### DATASET ENTRIES

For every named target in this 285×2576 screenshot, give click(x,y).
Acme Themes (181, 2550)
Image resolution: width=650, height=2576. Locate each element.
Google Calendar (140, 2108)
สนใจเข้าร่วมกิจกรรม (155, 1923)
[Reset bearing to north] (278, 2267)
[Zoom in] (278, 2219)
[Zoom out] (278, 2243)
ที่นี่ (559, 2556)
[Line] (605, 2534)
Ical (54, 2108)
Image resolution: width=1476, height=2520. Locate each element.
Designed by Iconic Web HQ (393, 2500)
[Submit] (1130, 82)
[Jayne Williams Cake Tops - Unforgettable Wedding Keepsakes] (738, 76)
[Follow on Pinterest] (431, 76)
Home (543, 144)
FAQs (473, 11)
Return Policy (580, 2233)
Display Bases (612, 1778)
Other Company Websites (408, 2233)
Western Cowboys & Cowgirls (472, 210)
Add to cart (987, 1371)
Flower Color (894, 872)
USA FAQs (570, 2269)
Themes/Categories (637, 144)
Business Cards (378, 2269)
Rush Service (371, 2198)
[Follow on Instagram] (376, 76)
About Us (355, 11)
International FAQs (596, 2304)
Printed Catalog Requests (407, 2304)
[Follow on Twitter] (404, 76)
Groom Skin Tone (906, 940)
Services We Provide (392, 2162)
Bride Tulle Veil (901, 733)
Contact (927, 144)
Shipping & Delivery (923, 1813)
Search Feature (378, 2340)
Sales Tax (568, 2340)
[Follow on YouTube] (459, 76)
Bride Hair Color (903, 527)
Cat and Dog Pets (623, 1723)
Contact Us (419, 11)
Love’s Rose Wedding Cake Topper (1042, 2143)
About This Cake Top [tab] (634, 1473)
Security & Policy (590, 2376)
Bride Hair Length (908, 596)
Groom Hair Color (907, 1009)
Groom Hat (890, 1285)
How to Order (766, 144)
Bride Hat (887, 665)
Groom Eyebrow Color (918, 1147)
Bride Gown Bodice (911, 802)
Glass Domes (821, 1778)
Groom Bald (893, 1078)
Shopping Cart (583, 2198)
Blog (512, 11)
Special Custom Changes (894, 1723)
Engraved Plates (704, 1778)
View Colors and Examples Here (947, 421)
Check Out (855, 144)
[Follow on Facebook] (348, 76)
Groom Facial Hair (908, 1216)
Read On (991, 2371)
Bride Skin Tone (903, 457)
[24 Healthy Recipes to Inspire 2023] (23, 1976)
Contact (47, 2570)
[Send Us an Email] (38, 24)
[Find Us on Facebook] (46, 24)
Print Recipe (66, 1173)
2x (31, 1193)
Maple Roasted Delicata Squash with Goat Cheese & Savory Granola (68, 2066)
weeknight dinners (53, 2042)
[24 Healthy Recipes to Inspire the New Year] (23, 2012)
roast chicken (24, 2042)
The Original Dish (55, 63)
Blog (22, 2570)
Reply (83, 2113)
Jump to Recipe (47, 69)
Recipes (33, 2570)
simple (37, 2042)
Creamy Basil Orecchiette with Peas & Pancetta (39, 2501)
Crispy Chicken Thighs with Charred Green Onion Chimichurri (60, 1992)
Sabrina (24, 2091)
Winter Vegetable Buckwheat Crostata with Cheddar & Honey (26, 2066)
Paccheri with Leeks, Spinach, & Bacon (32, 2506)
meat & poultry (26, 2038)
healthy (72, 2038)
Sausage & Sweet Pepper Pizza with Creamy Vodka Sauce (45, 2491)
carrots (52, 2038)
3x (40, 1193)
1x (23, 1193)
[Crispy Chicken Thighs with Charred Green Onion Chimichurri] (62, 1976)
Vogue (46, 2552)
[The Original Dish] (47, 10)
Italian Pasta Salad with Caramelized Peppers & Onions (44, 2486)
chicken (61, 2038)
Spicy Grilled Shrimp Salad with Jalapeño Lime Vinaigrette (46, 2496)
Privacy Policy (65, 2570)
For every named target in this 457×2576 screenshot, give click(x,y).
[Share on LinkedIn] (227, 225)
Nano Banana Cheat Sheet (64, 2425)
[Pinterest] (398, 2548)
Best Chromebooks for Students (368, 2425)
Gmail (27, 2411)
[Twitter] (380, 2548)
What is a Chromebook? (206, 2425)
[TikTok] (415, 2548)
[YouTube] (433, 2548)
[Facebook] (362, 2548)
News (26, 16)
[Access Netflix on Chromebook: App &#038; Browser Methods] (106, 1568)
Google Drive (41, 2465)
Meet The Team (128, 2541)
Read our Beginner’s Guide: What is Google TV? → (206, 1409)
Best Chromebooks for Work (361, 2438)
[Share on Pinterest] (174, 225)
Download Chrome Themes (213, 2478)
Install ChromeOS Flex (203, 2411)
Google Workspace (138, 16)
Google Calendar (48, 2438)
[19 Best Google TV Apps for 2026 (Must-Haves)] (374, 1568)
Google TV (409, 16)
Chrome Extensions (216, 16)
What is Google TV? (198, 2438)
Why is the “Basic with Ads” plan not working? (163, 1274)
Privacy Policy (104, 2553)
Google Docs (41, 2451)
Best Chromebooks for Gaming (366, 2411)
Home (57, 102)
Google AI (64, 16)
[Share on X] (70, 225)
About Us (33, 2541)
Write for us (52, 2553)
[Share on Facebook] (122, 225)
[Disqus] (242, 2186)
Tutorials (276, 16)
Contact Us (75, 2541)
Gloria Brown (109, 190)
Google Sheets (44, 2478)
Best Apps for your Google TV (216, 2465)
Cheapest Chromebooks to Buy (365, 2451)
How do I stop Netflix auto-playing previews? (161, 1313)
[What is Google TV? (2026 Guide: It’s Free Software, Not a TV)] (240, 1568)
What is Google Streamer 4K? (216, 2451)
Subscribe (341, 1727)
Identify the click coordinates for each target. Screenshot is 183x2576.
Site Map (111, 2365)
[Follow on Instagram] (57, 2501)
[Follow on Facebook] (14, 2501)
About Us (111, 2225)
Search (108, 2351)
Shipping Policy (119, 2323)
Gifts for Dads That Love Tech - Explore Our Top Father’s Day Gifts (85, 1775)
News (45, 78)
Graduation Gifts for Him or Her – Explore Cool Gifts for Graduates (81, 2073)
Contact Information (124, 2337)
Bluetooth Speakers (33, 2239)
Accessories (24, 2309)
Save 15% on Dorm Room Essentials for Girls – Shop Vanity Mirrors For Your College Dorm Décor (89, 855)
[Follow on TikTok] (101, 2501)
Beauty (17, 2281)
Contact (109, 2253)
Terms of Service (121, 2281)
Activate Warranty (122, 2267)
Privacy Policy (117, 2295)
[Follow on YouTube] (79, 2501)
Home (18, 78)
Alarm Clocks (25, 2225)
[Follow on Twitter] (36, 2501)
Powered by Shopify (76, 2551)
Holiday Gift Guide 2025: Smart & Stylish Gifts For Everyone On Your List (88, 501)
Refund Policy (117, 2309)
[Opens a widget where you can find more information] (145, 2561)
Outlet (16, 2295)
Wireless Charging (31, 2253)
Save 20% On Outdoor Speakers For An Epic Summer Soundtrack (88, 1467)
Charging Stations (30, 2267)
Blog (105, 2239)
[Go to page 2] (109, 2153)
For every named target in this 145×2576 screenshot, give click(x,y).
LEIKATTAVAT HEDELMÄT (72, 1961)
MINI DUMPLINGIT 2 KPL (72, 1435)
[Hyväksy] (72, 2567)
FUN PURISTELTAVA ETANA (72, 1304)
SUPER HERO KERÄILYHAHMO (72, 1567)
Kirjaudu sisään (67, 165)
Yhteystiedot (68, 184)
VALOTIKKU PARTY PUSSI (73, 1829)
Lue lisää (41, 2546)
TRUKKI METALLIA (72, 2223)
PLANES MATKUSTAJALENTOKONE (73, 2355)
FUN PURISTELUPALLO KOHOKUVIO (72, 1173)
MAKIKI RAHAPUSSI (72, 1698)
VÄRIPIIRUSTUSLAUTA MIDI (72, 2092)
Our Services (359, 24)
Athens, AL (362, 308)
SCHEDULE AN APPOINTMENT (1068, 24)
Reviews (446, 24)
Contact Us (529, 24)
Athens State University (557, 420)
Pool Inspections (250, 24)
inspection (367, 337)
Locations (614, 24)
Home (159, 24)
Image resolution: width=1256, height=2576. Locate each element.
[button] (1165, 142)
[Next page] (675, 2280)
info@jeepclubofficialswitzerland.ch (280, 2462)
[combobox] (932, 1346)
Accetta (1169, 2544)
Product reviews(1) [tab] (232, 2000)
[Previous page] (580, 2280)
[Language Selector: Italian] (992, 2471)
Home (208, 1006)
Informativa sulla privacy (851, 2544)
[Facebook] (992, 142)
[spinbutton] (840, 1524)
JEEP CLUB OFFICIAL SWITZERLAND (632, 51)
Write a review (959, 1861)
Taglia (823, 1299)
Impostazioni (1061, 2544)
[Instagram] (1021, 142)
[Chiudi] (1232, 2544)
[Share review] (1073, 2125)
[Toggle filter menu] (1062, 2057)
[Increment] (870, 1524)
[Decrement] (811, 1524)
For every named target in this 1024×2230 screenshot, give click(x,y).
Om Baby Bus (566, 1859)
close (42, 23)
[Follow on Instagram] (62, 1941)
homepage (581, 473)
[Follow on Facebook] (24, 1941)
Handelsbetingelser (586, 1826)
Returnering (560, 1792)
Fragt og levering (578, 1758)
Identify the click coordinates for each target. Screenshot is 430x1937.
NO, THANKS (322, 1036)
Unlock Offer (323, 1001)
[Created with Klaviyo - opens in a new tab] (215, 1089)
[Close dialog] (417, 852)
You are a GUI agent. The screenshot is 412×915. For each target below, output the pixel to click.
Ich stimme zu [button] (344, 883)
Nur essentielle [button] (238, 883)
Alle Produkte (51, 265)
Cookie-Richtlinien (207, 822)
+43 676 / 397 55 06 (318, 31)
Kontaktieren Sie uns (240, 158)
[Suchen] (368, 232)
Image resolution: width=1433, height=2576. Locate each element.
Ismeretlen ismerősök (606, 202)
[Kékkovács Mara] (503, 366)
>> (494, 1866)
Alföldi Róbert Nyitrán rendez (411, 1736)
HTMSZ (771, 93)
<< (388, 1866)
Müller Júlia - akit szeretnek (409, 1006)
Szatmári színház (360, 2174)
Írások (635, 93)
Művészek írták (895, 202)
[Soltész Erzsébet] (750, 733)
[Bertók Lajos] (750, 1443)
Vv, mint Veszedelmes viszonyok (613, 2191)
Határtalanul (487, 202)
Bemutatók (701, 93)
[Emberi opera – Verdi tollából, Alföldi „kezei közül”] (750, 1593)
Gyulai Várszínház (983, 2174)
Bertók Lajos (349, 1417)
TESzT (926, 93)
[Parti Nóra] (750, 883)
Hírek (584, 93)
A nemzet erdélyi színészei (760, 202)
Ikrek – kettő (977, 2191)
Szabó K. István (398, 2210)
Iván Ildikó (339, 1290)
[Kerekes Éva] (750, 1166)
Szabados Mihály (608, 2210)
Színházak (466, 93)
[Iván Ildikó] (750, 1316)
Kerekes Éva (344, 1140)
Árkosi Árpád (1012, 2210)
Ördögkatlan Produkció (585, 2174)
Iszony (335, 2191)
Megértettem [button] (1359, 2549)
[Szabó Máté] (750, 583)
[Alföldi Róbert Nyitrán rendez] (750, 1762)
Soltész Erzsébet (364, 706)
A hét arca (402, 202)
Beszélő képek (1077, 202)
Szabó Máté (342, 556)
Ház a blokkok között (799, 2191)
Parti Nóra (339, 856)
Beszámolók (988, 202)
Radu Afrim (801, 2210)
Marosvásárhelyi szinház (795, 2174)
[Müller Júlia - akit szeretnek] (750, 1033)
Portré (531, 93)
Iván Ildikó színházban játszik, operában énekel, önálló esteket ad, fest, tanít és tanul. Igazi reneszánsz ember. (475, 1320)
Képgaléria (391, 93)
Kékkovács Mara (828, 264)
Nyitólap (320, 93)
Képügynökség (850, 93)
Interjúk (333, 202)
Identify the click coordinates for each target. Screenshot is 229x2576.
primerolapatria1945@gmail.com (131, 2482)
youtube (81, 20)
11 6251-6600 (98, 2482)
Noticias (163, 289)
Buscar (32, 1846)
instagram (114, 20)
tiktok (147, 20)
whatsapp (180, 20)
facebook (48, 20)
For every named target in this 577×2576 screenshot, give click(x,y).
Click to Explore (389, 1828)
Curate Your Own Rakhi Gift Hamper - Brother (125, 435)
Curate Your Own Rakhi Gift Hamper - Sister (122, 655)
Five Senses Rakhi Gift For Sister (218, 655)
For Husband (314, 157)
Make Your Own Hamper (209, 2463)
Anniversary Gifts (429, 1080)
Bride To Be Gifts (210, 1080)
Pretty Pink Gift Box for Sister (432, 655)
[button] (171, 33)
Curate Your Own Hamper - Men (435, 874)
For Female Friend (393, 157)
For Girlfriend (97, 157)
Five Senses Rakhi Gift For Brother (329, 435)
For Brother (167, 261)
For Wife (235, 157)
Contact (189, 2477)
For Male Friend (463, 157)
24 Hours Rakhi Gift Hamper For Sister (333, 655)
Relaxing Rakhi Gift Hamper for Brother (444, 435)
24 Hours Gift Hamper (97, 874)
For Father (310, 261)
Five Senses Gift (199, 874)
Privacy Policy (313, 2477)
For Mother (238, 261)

######

* _HOW TO COMPLETE THIS TASK_
In the entries above, find the line holding "Alföldi Róbert Nyitrán rendez (411, 1736)" and the line holding "Bemutatók (701, 93)", then retype exactly those two lines and every line between them, and nothing else.

* _EXERCISE RESULT_
Alföldi Róbert Nyitrán rendez (411, 1736)
HTMSZ (771, 93)
<< (388, 1866)
Müller Júlia - akit szeretnek (409, 1006)
Szatmári színház (360, 2174)
Írások (635, 93)
Művészek írták (895, 202)
[Soltész Erzsébet] (750, 733)
[Bertók Lajos] (750, 1443)
Vv, mint Veszedelmes viszonyok (613, 2191)
Határtalanul (487, 202)
Bemutatók (701, 93)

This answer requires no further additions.